When it was announced that George Honeyman would be the new Sunderland captain it was the moment that was supposed to ignite the flame burned out by years of mismanagement, player disconnect and fan disharmony. Honeyman’s appointment was the first action of the new regime that underlined their mission statement of reconnecting with the fans, and having a team on the pitch who would battle for ninety minutes every week.
At the time, and as the season has progressed, many fans have voiced concerns - some unapologetically - that Honeyman is not a good footballer, regardless of his status within the squad or his place of birth.
Whilst this article won’t end that debate, and whilst some fans will never warm to George, the weekend ahead is almost the next defining milestone in the current ownership’s journey to delivering Sunderland not only back to the fans, but back to being a club that is fiercely competitive and respected.
Our recent history has been one of failure, and even the cup finals and visits that have followed at Wembley have ended in that same fashion.
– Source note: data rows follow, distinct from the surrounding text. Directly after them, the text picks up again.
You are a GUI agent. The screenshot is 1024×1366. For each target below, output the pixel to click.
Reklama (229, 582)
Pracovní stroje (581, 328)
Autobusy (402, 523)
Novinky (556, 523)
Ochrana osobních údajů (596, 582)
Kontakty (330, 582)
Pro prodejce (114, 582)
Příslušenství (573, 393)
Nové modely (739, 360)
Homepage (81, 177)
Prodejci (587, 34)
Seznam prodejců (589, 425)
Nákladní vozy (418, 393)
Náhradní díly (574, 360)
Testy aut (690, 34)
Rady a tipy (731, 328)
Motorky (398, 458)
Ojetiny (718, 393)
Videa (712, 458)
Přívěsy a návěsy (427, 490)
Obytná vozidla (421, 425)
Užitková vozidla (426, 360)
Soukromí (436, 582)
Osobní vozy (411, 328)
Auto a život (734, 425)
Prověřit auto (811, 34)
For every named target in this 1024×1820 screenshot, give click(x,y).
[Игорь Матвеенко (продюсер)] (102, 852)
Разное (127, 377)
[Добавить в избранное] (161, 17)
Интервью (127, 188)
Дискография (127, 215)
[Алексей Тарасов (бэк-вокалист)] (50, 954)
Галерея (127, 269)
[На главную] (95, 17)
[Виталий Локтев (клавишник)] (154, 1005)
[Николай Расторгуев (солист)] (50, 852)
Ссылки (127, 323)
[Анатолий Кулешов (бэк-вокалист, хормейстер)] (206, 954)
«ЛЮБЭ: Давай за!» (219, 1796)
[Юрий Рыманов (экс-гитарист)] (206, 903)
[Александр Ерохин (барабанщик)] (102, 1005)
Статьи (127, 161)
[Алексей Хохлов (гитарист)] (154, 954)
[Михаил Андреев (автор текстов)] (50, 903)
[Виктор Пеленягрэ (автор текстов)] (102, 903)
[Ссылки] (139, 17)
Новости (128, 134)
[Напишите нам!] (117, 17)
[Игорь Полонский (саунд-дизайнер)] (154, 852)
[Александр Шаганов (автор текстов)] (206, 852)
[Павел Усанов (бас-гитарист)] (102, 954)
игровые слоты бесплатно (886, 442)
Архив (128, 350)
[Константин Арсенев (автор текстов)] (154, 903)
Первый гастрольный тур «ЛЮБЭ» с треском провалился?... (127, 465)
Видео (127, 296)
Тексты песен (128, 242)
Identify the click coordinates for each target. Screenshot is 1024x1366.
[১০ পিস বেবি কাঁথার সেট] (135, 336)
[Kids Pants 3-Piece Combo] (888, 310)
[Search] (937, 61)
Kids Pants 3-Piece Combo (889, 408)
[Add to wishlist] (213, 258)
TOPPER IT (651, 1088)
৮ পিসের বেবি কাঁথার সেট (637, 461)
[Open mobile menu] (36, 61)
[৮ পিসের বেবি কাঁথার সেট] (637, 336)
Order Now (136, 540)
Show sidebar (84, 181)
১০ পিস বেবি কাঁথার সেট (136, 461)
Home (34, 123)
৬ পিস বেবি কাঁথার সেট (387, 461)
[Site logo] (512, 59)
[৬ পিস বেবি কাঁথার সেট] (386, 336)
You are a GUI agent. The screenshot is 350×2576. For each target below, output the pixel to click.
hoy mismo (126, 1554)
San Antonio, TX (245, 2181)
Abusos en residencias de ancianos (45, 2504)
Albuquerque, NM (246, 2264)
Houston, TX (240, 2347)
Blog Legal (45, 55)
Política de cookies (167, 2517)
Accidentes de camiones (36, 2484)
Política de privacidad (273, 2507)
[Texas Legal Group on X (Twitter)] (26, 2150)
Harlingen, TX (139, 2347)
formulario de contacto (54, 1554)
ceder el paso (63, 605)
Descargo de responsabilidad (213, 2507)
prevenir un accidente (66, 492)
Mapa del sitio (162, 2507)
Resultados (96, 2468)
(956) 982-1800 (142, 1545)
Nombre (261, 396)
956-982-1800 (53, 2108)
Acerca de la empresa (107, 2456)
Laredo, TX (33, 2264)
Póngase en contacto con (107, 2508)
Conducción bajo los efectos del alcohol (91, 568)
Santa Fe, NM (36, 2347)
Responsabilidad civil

Throughout that period the sentiment was echoed that we, as Sunderland AFC, had lost our identity.
A club that was respected - a club that nobody wanted to play at home - was traded for one that had its belly tickled by overpaid footballers and p*ss-taking CEO’s.
The two Jordan’s - Pickford and Henderson - were two of the brightest lights during our darkest period, but have long since moved on to pastures new. Honeyman - whilst admittedly not the same calibre of player - is the latest local lad giving everything he has for the club, the city, and the fans.
There’s no doubting Pickford and Henderson, as World Cup semi finalists, are currently on another level of footballing ability to someone like George, but that should not detract at all from our feelings and support towards him. To me, Honeyman is a player who is a shining example to what we collectively pine for as fans - hard work, persistence, and sacrifice for the shirt.
Statistics tell the story that Honeyman is a very capable footballer at this level and perhaps even the one above, but that is not the essence of this call, regardless of your disposition on his ability, our humbling league status or the level of competition we contest on Sunday.
The fact remains that Sunderland AFC go to the national stage with an opportunity to restore damaged reputations and, crucially, take the first step on a path towards transforming the image of the club from a sorry state to a team that challenges for titles and cups regularly.
Hindsight may be wonderful, but don’t pretend for one second that you would not trade the years of abuse at the hands of players like Djilobodji, Ndong, Lescott and Camp for an opportunity to see a lad forged in the fires of that harrowing period claim the ultimate redemption of lifting a trophy a Wembley.
Do everything in your power to back him, his team mates and your club - and if this team has shown us anything so far it’s that they will do their absolute most to give it back.
Come full time, if George Honeyman lifts that trophy above his head we’ll not be talking about Checkatrade or League One, but instead will be able to tell the story not many other clubs can - the tale of a local lad taking his team from its lowest point into a game at Wembley and winning.